Photos of James Shmid
The pedagogue currently known as Haus of Shmizzay. Photos courtesy of their Instagram.

I get into the elevator with a six-and-a-half foot Oscar statuette. White-gold helmet hair. Gold Versace jumpsuit. Gold bling and protective designer sunglasses. He dwarfs me and the guy he’s with. It’s obvious that this is Haus of Shmizzay, the opera provocateur and influencer, and the reason I’ve come here to OPERA America’s National Opera Center for a conversation about the art of bel canto singing and the current state of voice teaching.

The event is sponsored by the enterprising Bel Canto Boot Camp (BCBC), which began as a Facebook practice group born out of desperation in March 2020, and grew to an online community of more than 1700 singers, voice teachers, coaches, and conductors, all working together posting practice videos and sharing progress. BCBC, which received its name from parterre box publisher and old-school singing aficionado Nick Scholl, is now a vigorous 501(C)(3) determined to teach performers and audience members about old-school technical methods and true artistry in operatic singing.

The point of tonight’s session is to kick off a series of presentations where vocal coaches Rachelle Jonck and Derrick Goff, the masterminds of Bel Canto Boot Camp, will chat with teachers, coaches, conductors, and others who share the core values of BCBC. Haus of Shmizzay, whose real name is James Smidt, is a kind of prelude to nine sessions planned as “Spring Training Tuesdays” at OPERA America from February to April 2025. Conductor and vocal historian Will Crutchfield, tenor and voice teacher Jack Livigni, and coaches Michal Biel, Katelan Terrell, and Ksenia Leletkina are among those already engaged, while past BCBC guests have included Michael Spyres, Jack Swanson, and Lisette Oropesa.

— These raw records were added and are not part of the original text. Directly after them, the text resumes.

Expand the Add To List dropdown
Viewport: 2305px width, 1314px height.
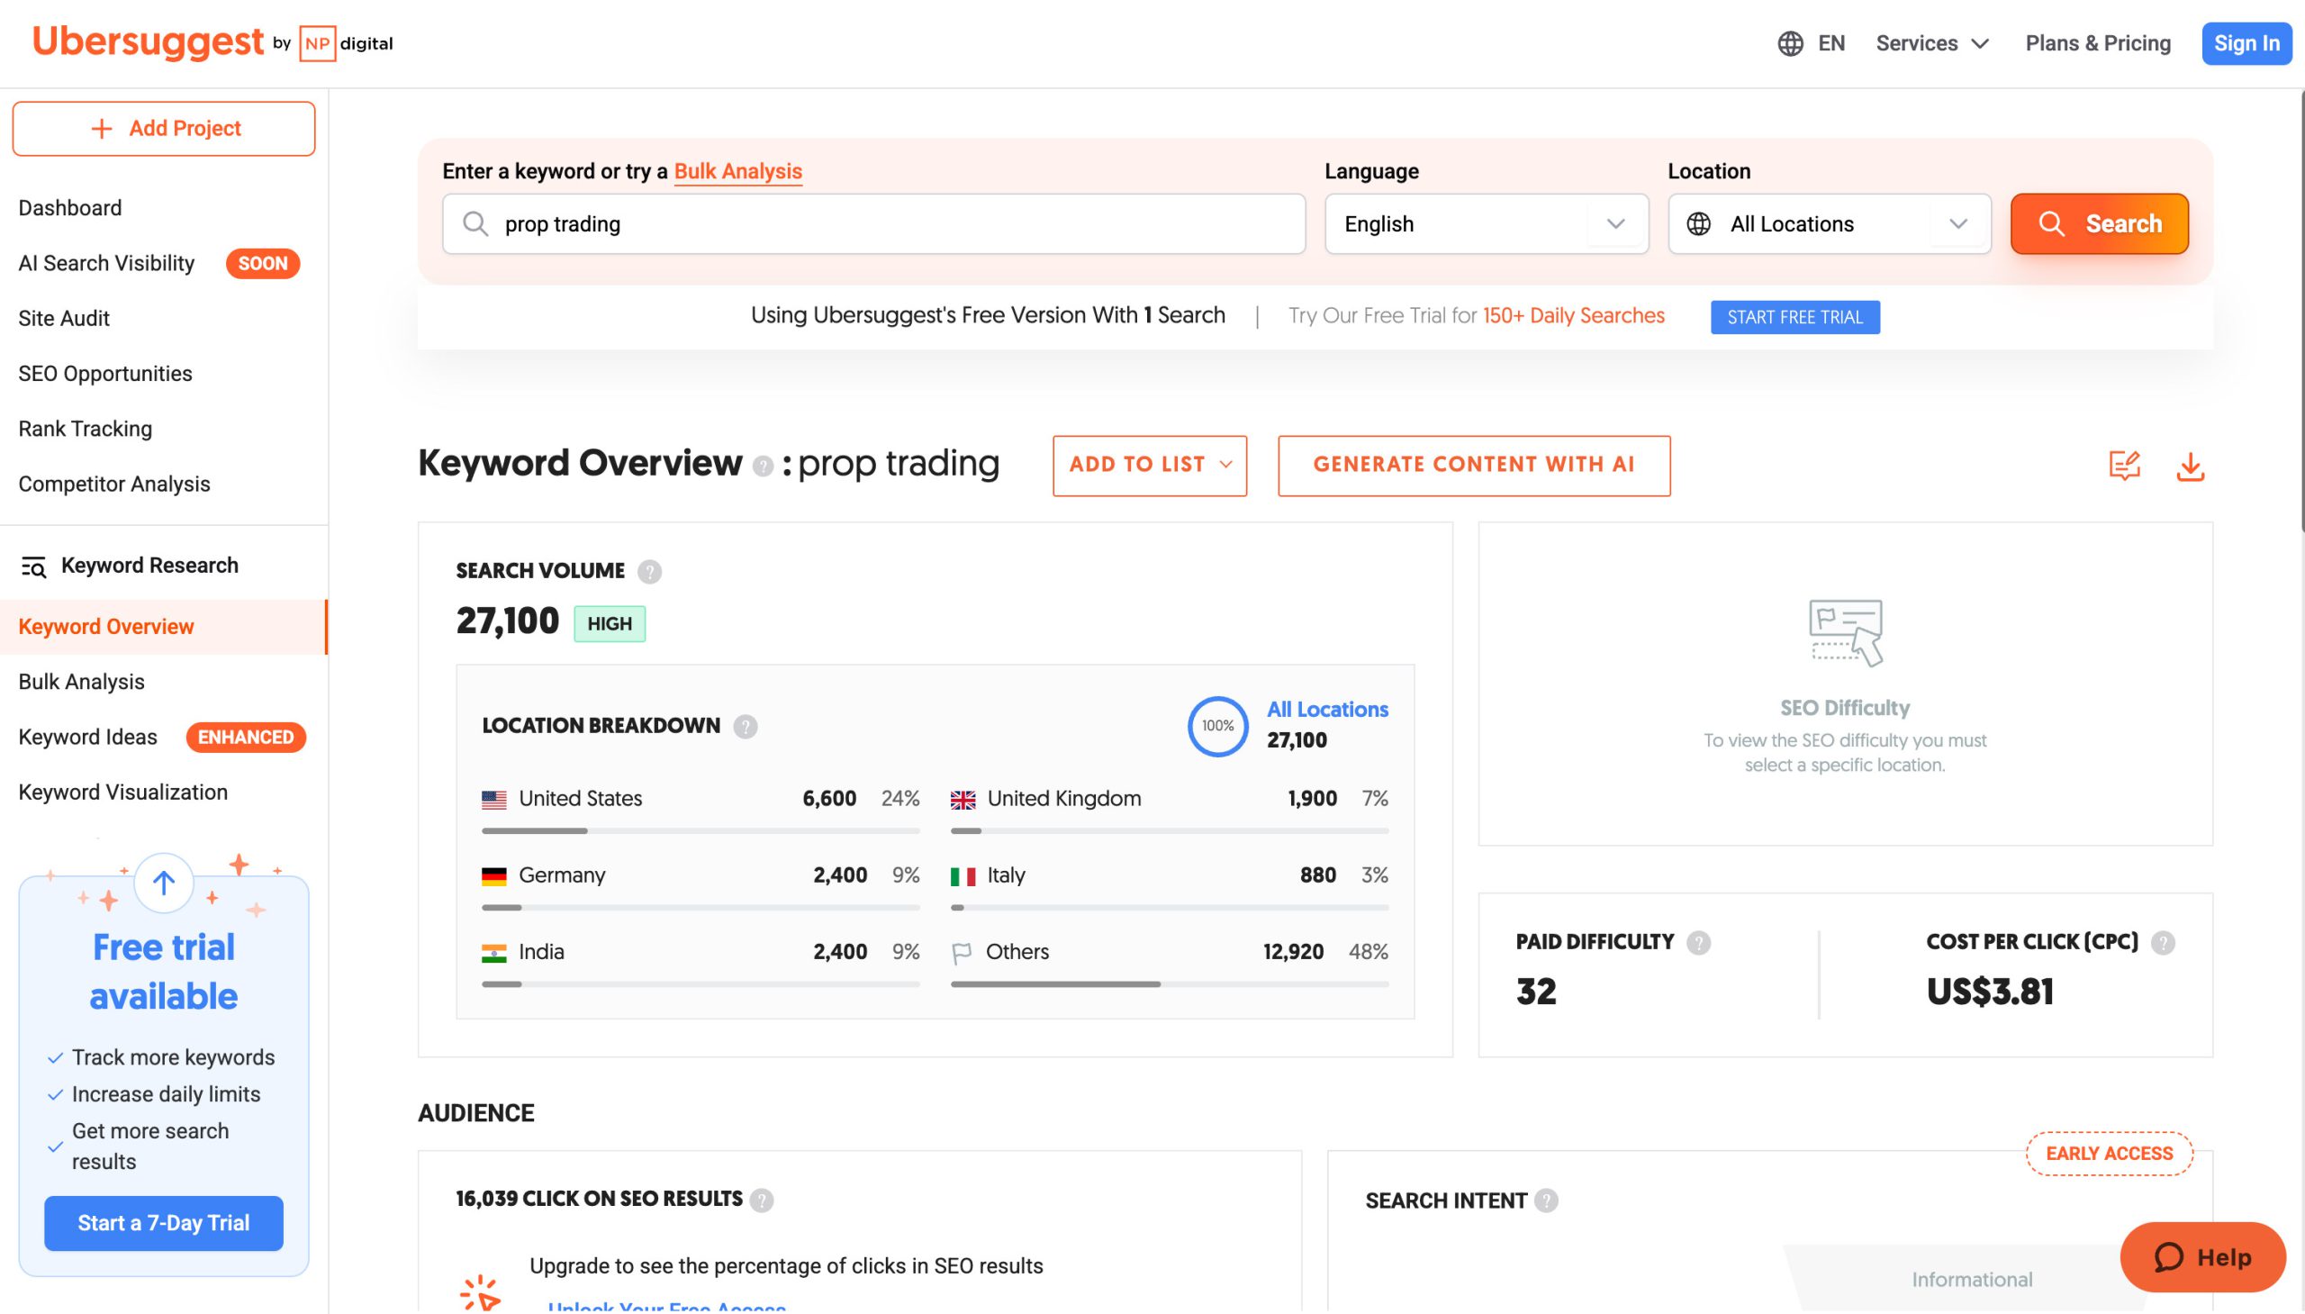(1149, 466)

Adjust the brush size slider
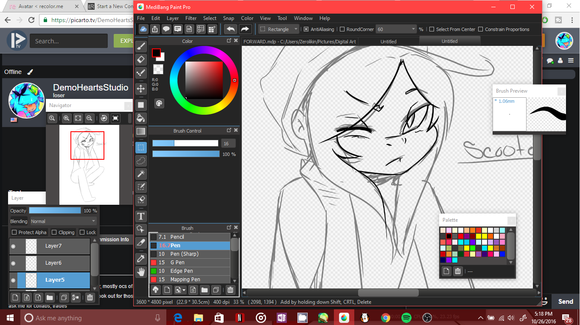[x=185, y=144]
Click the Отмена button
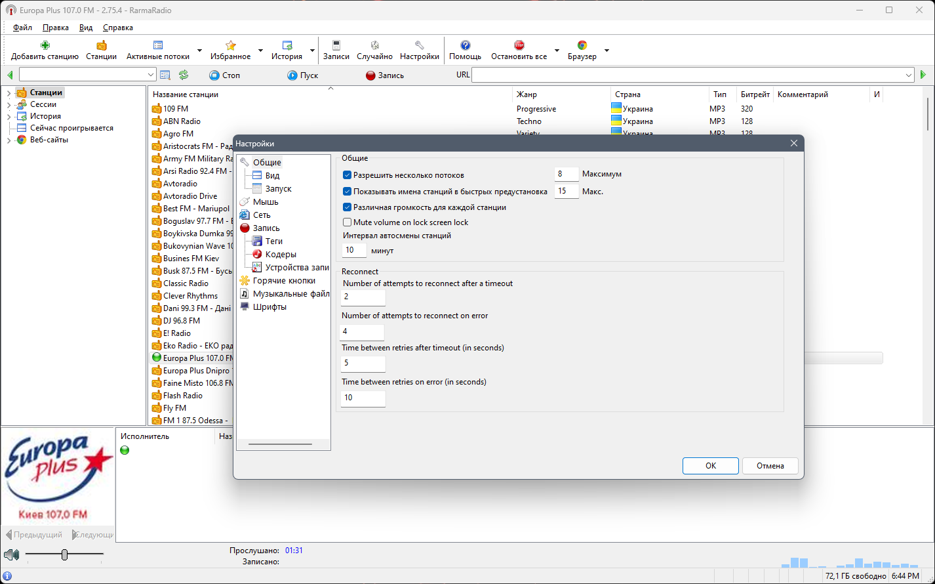The height and width of the screenshot is (584, 935). pos(770,466)
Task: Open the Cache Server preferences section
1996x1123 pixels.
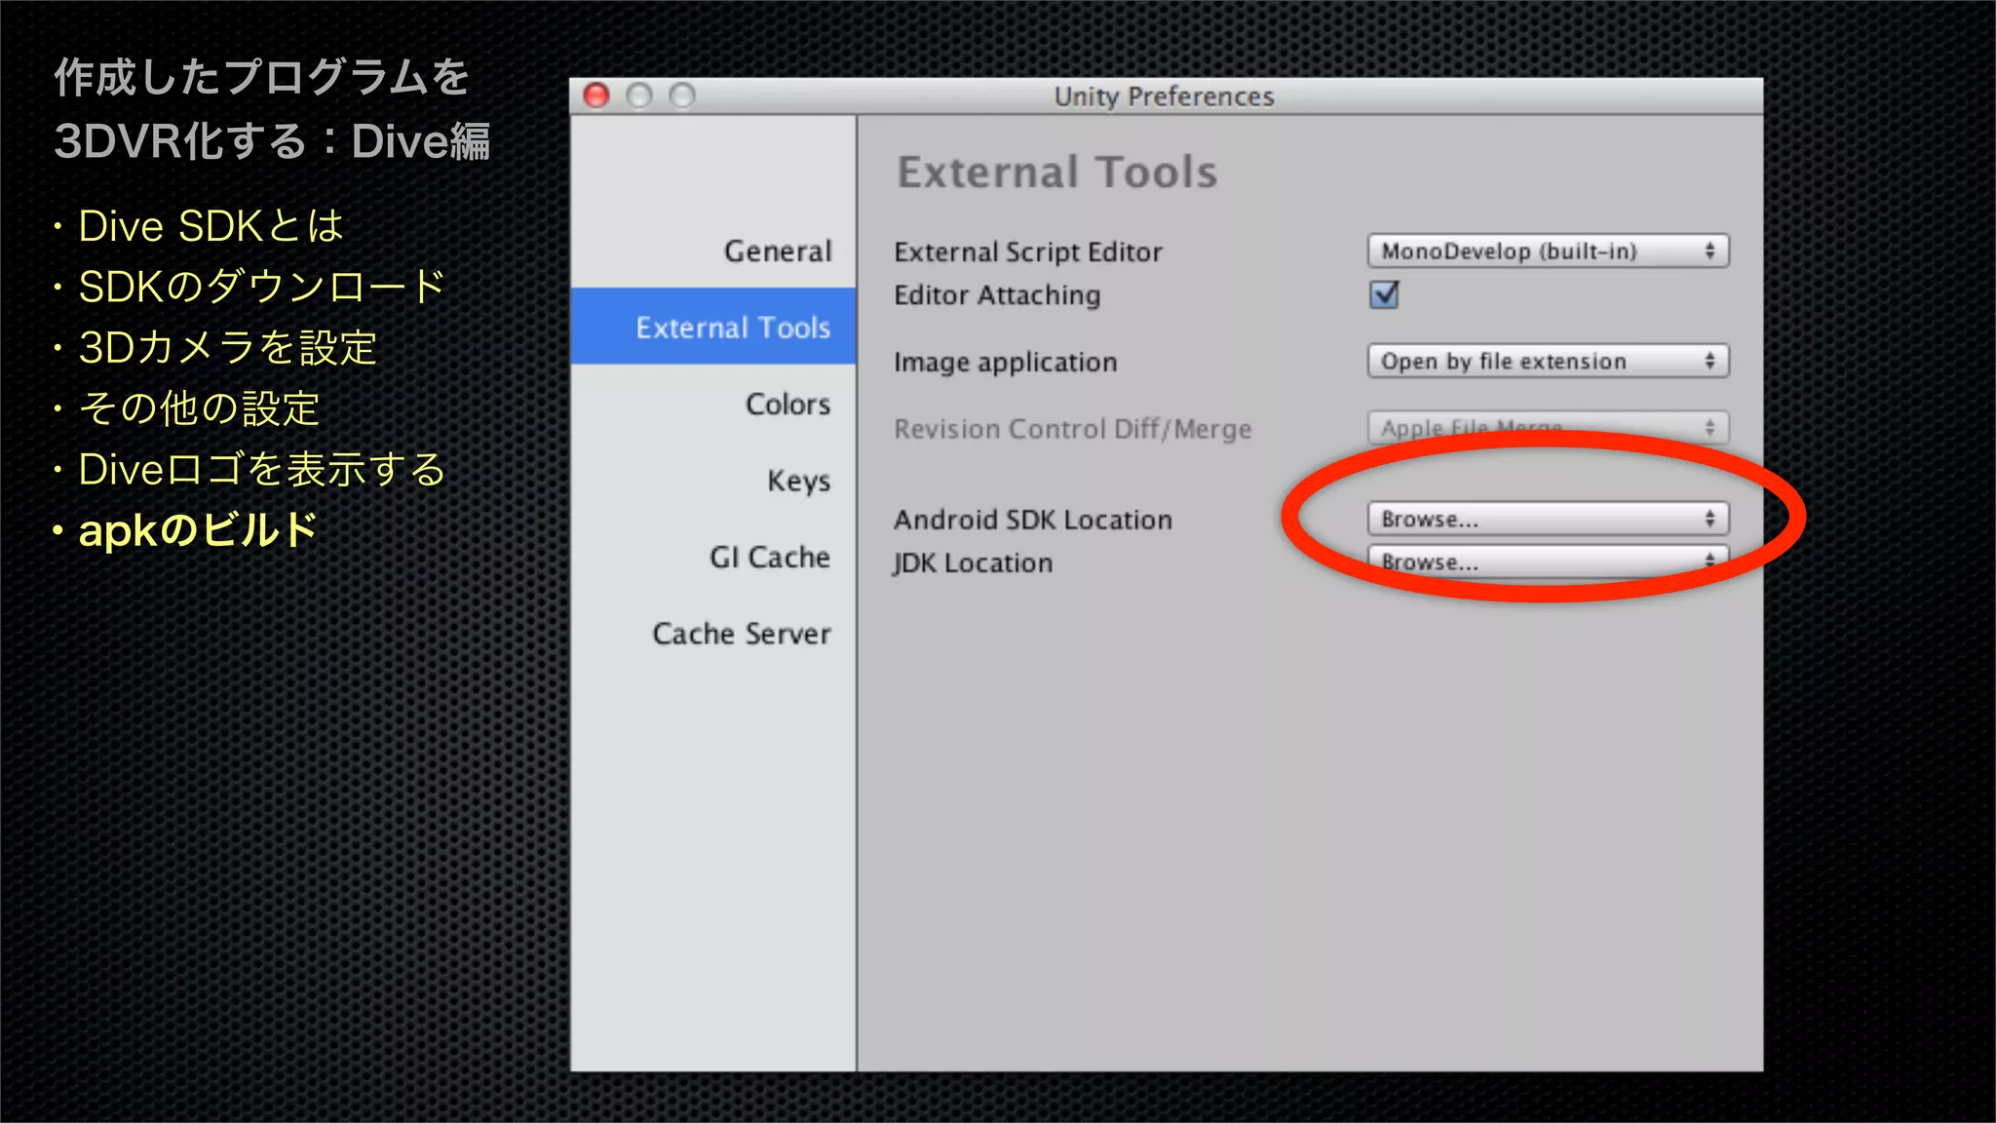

James is currently the hot voice teacher in New York. His in-person and online calendar are full. Students fly in from Germany to work with him. His rogue Instagram presence came onto my radar last year, and I loved his audio posts comparing dead sopranos with current working gals in choice aria moments. In an interview with Opera Innovation, James admitted to taking time off in 2019 to rethink his own lackluster performing career. He was giving lessons to friends during COVID lockdowns, began a voice teaching Instagram, then discovered memes. He jumped into the OPERA America listserv transphobic email scandal and gained even more attention.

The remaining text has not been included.